When I was 11 or 12 years old, I became fascinated with the occult. I think my interest was inspired, in part, by my favorite childhood television shows – Bewitched, I Dream of Jeannie, Wonder Woman, and The Bionic Woman. I grew up witnessing strong women accessing unfathomable powers, and I saw no reason why I shouldn’t have access to those same powers myself. And don’t forget – I also went to church every Sunday, and was fed a steady diet of miracles and resurrection. So for a few years I raided my library’s “130” section (the section of the Dewey Decimal classification system where books on the paranormal and the occult can be found), trying to unlock the secrets of my own inner powers. When I look back on this period now, I find it remarkable that I never once questioned that those powers existed. To my pubescent mind, it was only a matter of accumulating enough knowledge, and then I’d certainly be able to live a magical life.

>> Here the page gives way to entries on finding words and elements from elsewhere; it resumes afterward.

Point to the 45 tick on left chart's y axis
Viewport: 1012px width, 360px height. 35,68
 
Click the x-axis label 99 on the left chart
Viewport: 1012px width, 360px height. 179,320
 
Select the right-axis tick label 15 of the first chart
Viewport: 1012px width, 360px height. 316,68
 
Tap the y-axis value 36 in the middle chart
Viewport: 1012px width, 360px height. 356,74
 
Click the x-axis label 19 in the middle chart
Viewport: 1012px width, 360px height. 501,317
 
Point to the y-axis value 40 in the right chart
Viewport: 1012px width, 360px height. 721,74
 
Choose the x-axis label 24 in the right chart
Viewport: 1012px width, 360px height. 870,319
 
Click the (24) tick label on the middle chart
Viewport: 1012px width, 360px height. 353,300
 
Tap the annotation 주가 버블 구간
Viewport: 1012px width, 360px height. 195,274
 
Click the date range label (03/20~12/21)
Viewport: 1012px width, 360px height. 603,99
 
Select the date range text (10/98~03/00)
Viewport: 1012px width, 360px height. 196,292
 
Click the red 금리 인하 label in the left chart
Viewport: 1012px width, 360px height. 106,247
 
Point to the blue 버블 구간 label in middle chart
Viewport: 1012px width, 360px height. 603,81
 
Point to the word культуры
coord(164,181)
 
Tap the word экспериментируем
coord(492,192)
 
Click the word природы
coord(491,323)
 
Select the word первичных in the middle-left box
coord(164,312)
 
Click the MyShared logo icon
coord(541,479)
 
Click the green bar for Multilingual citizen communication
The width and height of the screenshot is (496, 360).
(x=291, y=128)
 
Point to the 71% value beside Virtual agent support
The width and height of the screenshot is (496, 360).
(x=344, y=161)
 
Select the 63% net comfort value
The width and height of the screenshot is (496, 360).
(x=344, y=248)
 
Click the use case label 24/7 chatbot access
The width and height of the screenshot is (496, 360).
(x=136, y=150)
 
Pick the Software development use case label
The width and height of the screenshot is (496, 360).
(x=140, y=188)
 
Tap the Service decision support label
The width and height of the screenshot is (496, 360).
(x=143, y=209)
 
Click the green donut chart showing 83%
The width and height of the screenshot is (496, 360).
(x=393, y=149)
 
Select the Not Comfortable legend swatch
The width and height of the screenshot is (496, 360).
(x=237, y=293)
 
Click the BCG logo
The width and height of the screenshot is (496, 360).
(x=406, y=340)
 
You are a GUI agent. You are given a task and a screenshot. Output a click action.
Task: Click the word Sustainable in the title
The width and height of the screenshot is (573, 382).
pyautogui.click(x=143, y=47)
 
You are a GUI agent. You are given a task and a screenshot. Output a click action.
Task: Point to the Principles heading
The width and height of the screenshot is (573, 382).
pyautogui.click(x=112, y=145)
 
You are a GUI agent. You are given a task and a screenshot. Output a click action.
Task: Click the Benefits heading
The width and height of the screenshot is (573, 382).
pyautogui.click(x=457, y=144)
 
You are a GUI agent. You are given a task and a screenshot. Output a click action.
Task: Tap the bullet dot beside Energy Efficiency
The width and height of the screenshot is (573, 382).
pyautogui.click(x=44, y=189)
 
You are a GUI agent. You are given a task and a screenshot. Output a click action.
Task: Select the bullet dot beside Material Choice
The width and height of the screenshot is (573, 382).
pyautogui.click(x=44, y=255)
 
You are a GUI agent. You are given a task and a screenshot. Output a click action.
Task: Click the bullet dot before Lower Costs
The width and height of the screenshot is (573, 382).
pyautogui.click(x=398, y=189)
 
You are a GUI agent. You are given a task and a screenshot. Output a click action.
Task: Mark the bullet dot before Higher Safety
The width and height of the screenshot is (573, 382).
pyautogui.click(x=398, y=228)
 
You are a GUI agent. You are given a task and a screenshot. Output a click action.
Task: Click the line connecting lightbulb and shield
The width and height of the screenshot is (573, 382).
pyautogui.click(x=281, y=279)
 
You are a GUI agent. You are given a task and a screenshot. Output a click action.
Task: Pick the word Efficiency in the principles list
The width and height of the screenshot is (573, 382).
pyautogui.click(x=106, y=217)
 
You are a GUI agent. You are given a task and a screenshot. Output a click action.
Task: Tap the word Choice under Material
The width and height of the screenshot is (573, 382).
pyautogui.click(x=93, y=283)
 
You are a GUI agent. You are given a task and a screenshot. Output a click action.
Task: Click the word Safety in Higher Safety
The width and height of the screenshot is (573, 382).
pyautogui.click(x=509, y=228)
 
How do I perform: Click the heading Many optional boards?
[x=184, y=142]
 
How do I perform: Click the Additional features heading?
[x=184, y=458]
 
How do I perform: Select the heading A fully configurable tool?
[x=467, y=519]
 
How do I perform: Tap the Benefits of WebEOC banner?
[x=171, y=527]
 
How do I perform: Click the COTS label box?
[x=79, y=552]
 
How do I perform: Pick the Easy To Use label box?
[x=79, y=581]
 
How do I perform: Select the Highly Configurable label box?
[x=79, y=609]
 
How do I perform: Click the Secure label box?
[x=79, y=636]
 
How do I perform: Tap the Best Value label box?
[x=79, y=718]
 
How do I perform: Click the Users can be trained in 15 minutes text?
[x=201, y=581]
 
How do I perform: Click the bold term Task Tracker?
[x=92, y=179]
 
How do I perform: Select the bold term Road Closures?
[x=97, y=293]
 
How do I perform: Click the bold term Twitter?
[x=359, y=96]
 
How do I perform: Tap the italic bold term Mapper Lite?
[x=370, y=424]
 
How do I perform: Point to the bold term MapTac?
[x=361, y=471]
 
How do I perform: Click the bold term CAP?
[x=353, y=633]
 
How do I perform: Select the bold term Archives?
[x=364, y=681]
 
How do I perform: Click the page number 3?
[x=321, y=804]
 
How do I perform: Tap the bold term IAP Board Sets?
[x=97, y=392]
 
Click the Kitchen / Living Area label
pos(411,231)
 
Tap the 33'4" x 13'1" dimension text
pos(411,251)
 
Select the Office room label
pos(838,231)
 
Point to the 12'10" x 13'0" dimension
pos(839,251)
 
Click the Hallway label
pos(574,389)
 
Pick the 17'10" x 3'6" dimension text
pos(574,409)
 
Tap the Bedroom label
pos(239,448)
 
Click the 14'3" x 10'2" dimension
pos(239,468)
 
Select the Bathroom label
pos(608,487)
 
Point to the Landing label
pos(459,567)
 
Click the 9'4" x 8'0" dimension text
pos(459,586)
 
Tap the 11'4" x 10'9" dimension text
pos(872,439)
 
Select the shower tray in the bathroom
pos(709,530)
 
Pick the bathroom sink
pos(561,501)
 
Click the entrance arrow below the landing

Well, it probably doesn’t come as any surprise that I didn’t uncover the mysteries of leaping tall buildings in a single bound, or making objects materialize with a wriggle of my nose or a bob of my head. And by the time I was a university student, my interests had shifted somewhat – to psychology and phenomenology, and the inner workings of the human mind. I was still looking for answers to magical questions, though. And at this time in my life, I came across the work of anthropologist Wade Davis. I was fascinated by his his studies of the zombies of Haiti, and by his descriptions of Vodou (voodoo). I eventually read everything I could find on the subject of syncretized New World religions such as Vodou and Santeria.
In these religions – as well as in their African origins – worshippers believe they are literally visited by the gods during their ritual ceremonies. One or more gods will descend upon individuals present, and “mount” them. For a time, the chosen worshippers become possessed by the gods, and continue to participate in the ritual as gods. When the ritual is over, the gods return from whence they came, and the individuals are themselves once again.
I loved this particular interpretation or understanding of transpersonal energy. I loved the idea of being inhabited by a god for a period of time, and then returning to regular life again. Something in this process really rang true for me on a very deep level. I understood the longing for God – the desire to unite with God permanently, once and for all – but I also instinctively knew that human bodies couldn’t bear permanent possession by the divine. It would be like putting a million volts of energy through a 120-volt appliance. It would blow your circuits – make you mad. If accessed unconsciously through addiction, it could even kill you.
But if approached with respect and humility, with mindfulness, consciousness, and intention, then temporary access to transpersonal energy can nourish your life. I may not have the superpowers that I longed for as a child… but I continue to heal myself emotionally and physically, with the soul medicine that I bring back from trance. And I continue to create, with the help of my creative genius.
Do you have experience dancing with transpersonal energy? Does it overwhelm you? Or nourish your life?
Art journal spread, October 2005. Wax crayon and pencil on paper.